> Required work: Please rewrite the data from the line containing "Task: Toggle the M15 timeframe button" through the end of the data, keeping the requests and scaling every coordinate in the answers by 2.5, rounded to whole numbers with halves rounded up. Return only those lines, and leave out the pictures.

(Item coordinate data)

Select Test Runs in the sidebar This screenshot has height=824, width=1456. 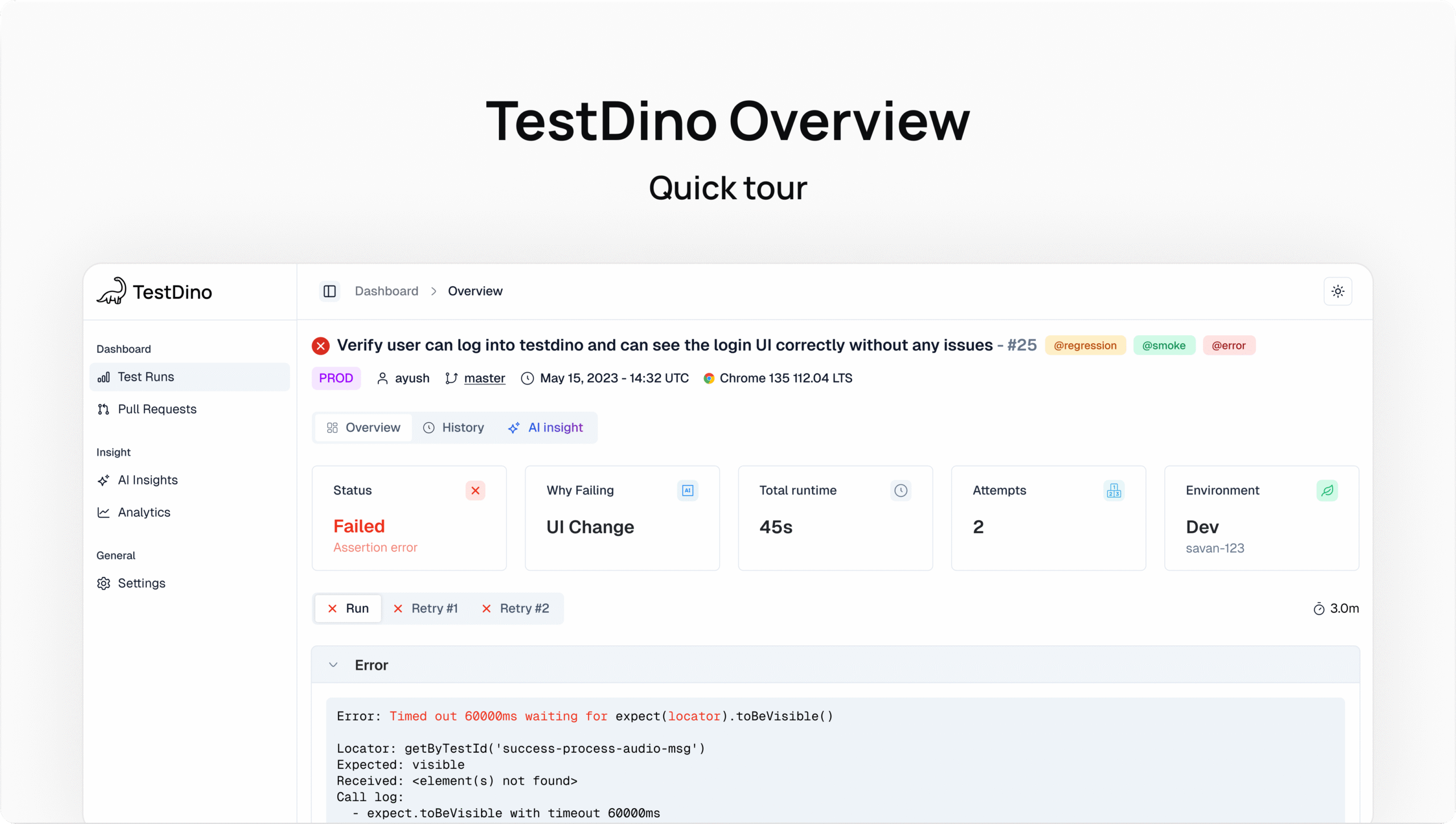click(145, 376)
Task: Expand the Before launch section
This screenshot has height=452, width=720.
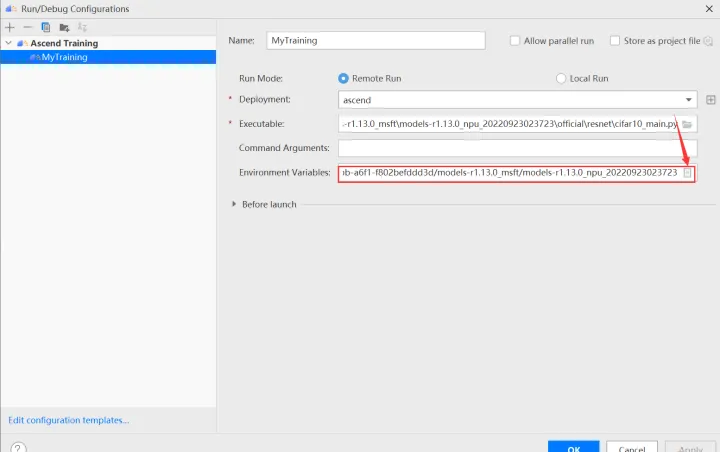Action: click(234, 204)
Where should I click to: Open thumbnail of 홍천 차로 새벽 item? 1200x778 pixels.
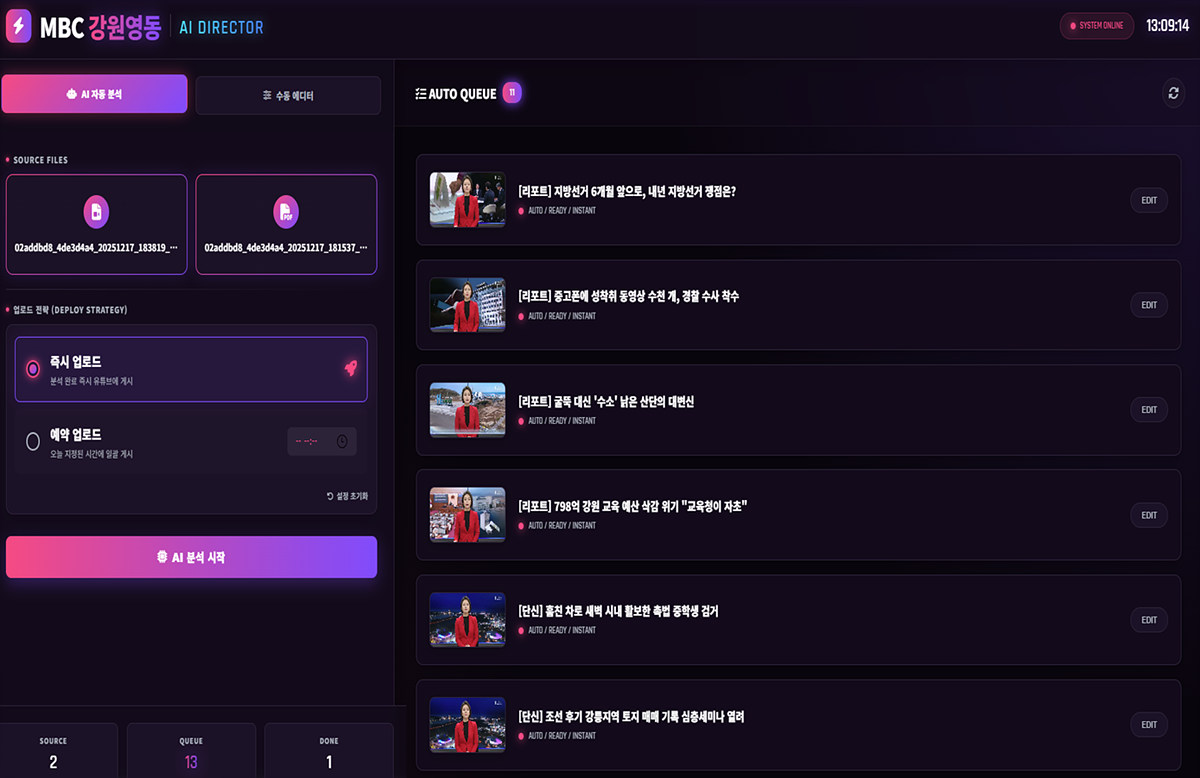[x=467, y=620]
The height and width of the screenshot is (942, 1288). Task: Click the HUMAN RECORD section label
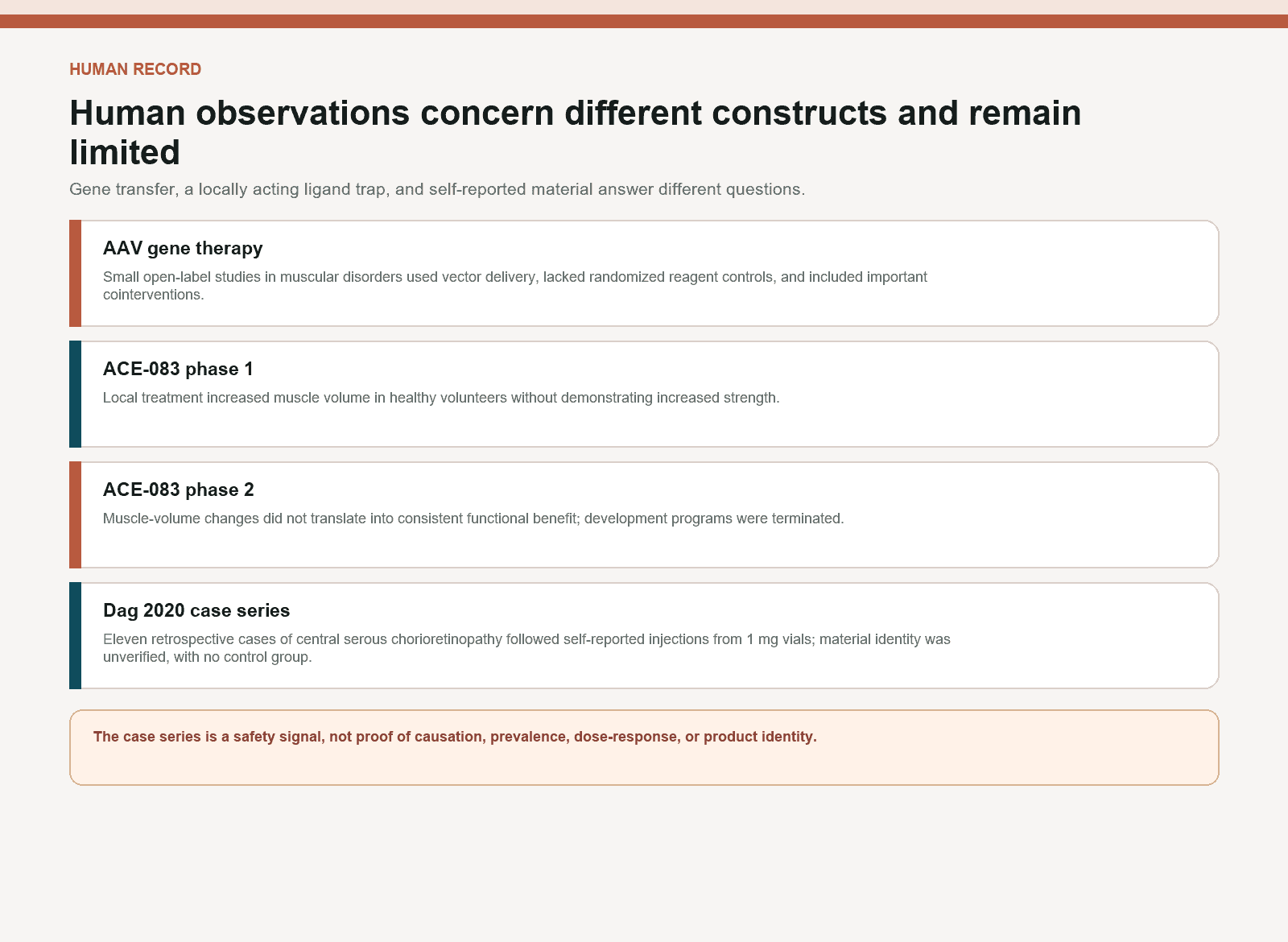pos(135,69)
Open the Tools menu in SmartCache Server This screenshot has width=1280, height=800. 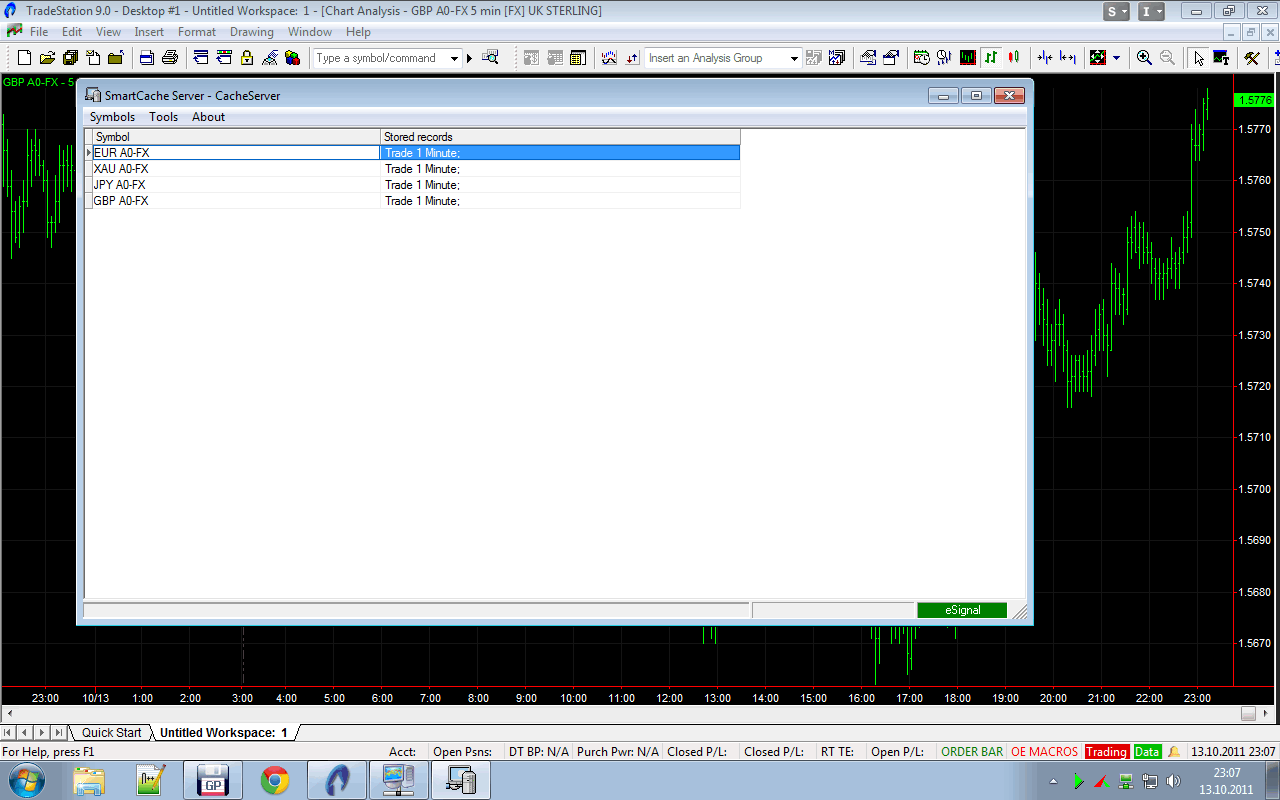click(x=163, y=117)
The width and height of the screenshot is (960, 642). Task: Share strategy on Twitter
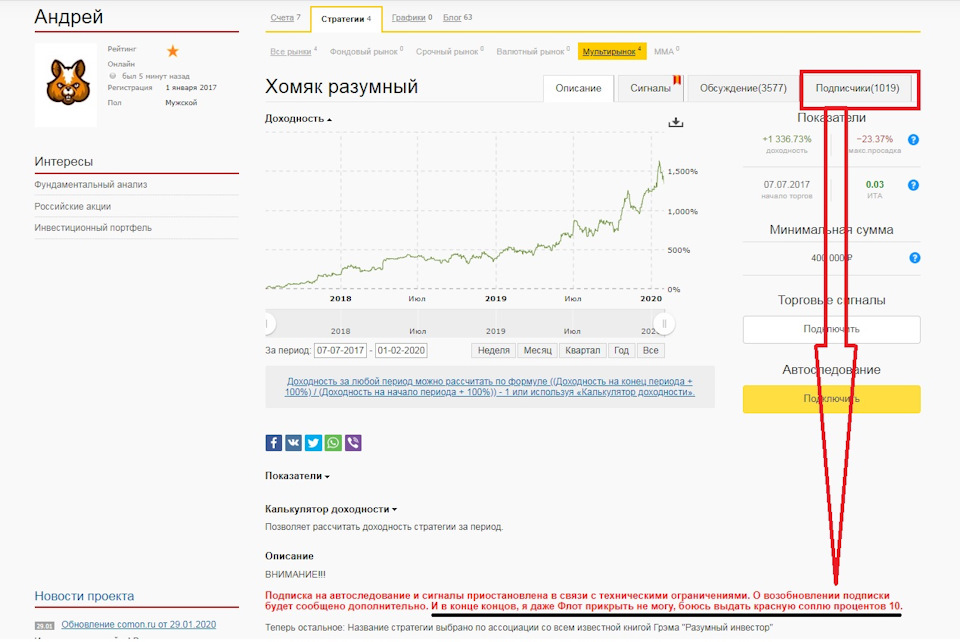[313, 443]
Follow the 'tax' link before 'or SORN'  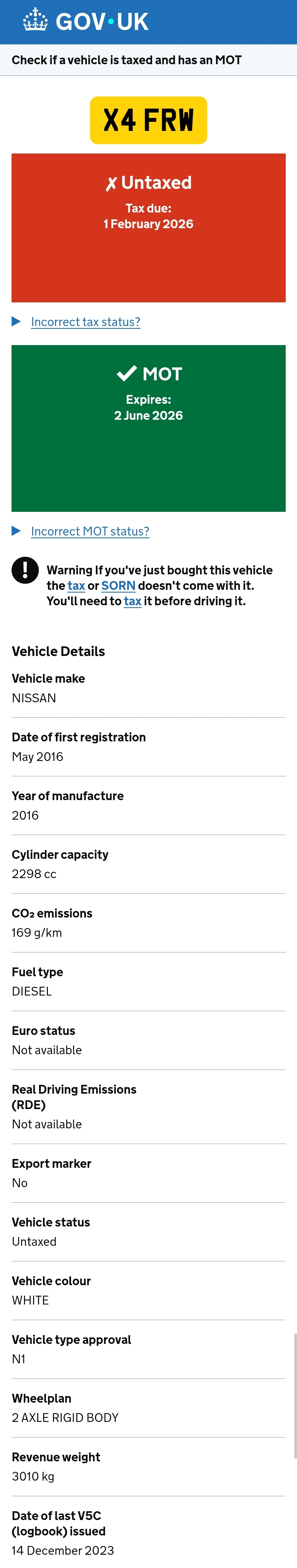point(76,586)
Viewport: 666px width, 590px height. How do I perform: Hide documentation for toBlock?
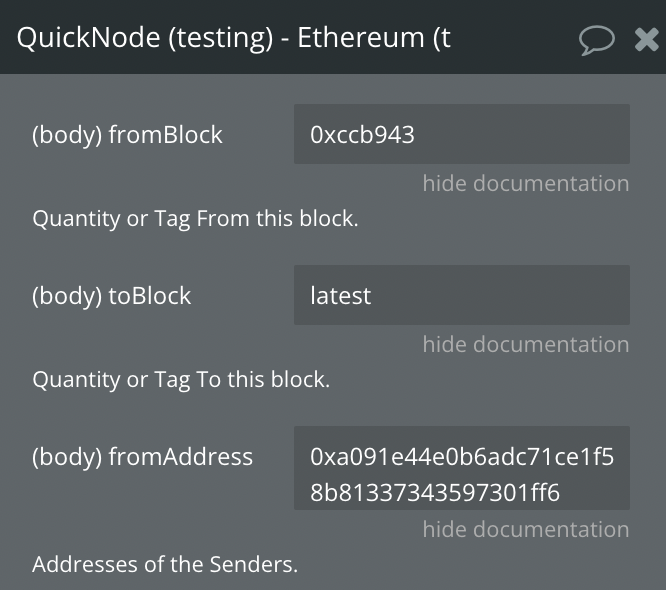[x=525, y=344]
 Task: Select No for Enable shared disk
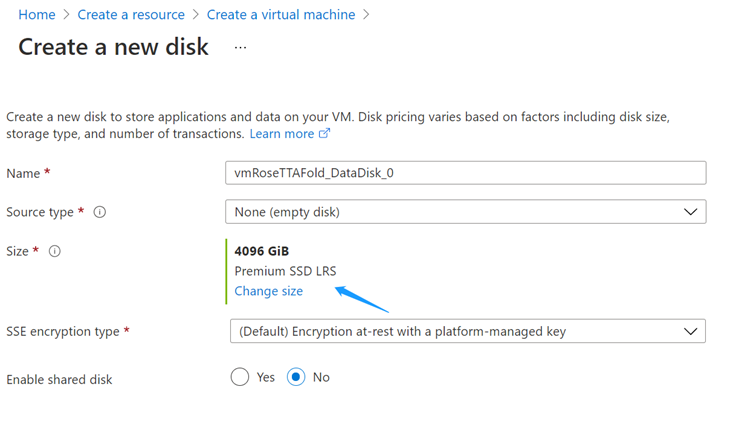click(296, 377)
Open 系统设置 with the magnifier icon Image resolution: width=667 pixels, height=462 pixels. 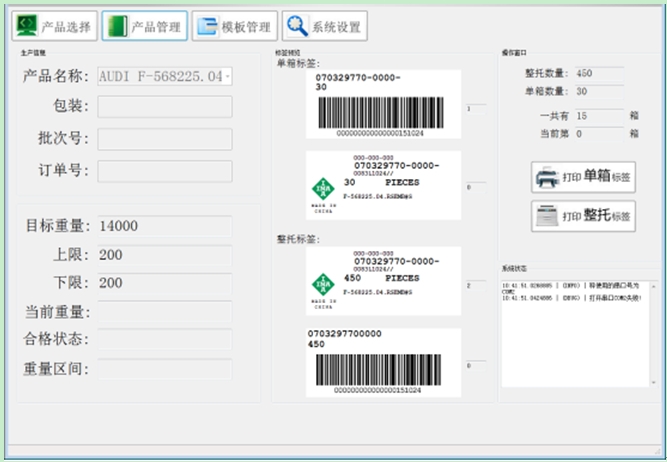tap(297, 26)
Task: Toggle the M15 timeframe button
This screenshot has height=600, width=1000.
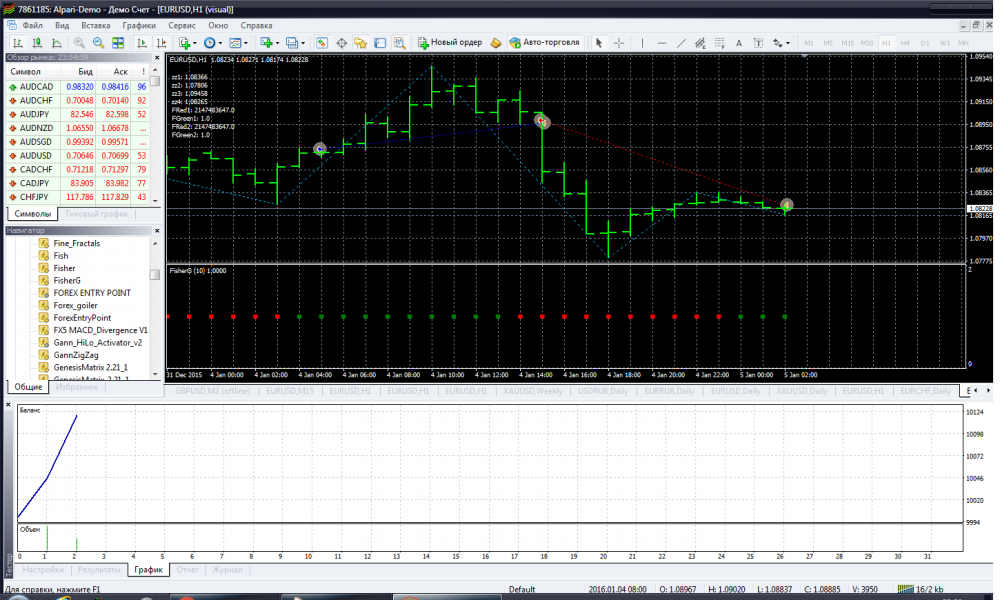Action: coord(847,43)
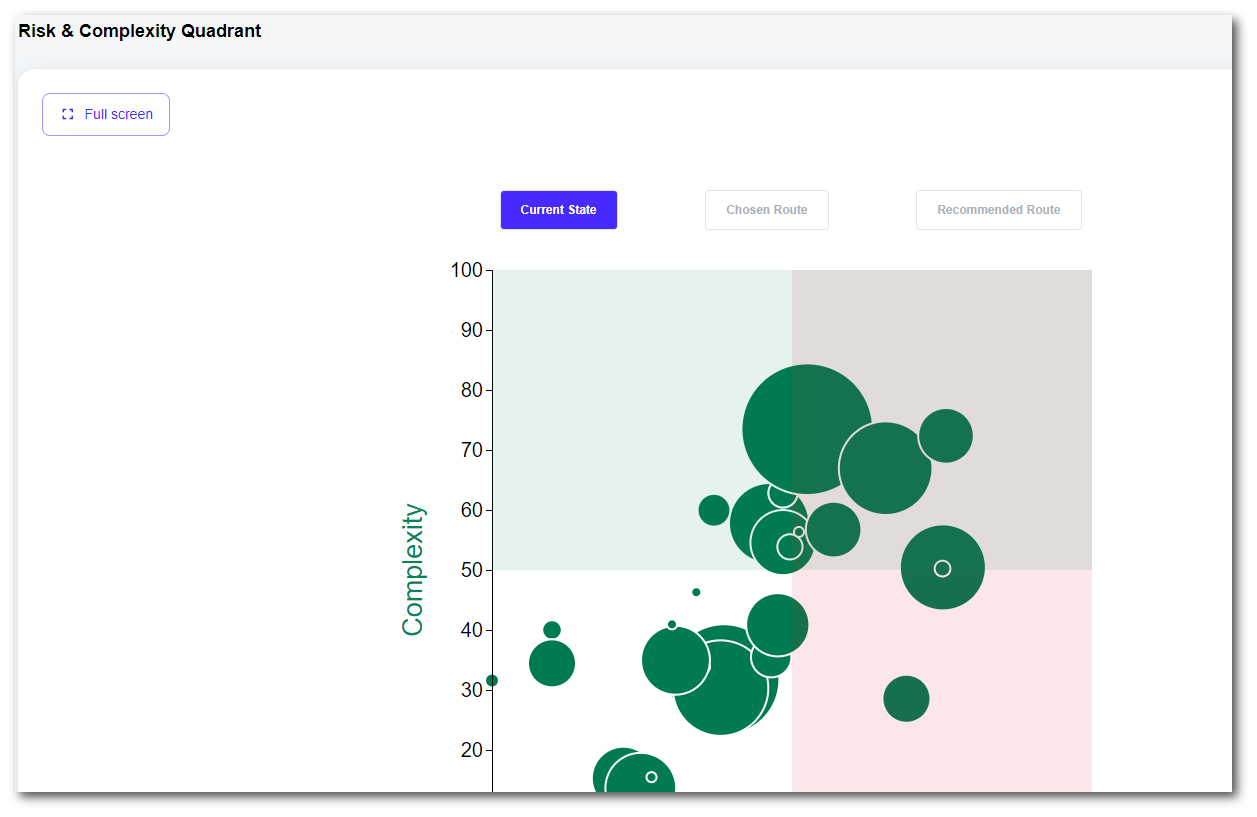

> Result:
Task: Toggle the M15 timeframe button
This screenshot has height=600, width=1000.
Action: coord(2118,108)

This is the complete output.